El diputado Lucas Godoy presentó un proyecto para que la intervención se haga con una declaración jurada ante los médicos.
La Cámara de Diputados de Salta tratará un proyecto de ley que propone que una mujer embarazada como producto de una violación pueda acceder al aborto en los hospitales si firma ante los médicos una declaración jurada en la que asegure haber sido víctima de un hecho de violencia sexual. Hasta ahora, un protocolo del Gobierno de la Provincia impone la obligación de hacer el mismo trámite en el Ministerio Público o realizar una denuncia policial.
El diputado justicialista Lucas Godoy, autor de la iniciativa, dijo a El Tribuno que el objetivo es “desjudicializar” el proceso para evitar que se “revitimice” a las mujeres que atraviesan por esta situación.
El proyecto se presenta después de un polémico caso en el que una asesora de menores del Ministerio Público, Claudia Flores Larsen, trató de impedir que una niña de 13 años violada y embarazada por su padrastro accediera al aborto legal.
El protocolo oficial para estos casos establece que las víctimas tienen que hacer una denuncia policial o firmar una declaración jurada ante el Ministerio Público, en Ciudad Judicial, si quieren interrumpir el embarazo.
Organizaciones feministas sostienen que este instructivo busca dilatar o dificultar la intervención.
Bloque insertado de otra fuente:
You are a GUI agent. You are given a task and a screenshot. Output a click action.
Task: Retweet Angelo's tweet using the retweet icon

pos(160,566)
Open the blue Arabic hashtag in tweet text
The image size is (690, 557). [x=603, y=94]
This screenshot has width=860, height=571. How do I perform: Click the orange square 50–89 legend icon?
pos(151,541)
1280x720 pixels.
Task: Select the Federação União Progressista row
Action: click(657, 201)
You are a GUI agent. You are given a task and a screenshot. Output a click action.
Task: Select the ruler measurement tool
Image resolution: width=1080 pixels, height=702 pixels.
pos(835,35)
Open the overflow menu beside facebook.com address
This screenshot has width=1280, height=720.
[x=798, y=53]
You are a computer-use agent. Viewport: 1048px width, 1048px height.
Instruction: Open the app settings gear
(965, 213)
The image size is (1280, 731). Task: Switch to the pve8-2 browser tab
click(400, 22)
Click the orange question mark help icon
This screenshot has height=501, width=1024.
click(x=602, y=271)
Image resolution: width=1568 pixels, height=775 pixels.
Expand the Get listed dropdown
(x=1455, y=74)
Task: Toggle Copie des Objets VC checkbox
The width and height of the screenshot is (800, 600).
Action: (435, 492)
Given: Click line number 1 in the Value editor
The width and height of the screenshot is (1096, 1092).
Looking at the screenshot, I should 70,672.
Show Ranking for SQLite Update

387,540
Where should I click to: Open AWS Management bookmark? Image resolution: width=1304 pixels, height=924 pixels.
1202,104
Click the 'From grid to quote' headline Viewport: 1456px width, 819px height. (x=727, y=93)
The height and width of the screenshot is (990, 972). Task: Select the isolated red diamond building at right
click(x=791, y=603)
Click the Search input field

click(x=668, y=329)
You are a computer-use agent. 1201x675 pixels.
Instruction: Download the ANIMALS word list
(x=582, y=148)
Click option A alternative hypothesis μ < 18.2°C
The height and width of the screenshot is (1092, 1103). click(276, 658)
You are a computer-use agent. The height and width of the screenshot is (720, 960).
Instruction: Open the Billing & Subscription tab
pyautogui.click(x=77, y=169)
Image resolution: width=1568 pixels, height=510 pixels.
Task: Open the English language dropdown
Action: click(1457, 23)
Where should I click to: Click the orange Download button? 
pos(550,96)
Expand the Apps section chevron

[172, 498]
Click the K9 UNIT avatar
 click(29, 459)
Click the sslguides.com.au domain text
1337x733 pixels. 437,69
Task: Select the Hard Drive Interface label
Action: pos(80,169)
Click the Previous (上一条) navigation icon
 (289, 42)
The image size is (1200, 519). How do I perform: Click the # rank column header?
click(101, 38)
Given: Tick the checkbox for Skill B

El Foro de Mujeres por la Igualdad de Oportunidades presentó una demanda judicial contra el Gobierno de Salta porque considera que pone obstáculos al aborto legal en casos de violación, práctica habilitada por el Código Penal.
“El protocolo que estableció la Provincia fue necesario para fijar un procedimiento, pero la intervención del Ministerio Público no debe revictimizar a las mujeres”, dijo Lucas Godoy.
Graciela Abutt, abogada que representa al Foro de Mujeres por la Igualdad de Oportunidades, consideró “auspicioso” que un proyecto de ley proponga obviar la participación del Ministerio Público.
Sin embargo, aclaró que las organizaciones feministas también cuestionan otros aspectos de la política de la Provincia para los casos de embarazo en caso de violación. “El protocolo pone un límite de 12 semanas para la interrupción del embarazo. Eso es arbitrario porque no está determinado en el Código Penal”, sostuvo Abutt Carol.
La demanda que presentó el Foro de Mujeres para que el Gobierno de la Provincia agilice el acceso al aborto para víctimas de violencia sexual fue rechazada en la Corte de Justicia de Salta. La organización interpuso un recurso de queja para que la causa se vuelva a analizar en la Corte Suprema de Justicia de la Nación.
Los mecanismos para atender a las mujeres embarazadas como producto de una violación generan polémica. En noviembre de 2013, una niña de 13 años abusada por su padrastro tuvo que acceder al aborto en otra provincia porque un juez, a pedido de una asesora de menores, prohibió que la práctica se hiciera en Salta.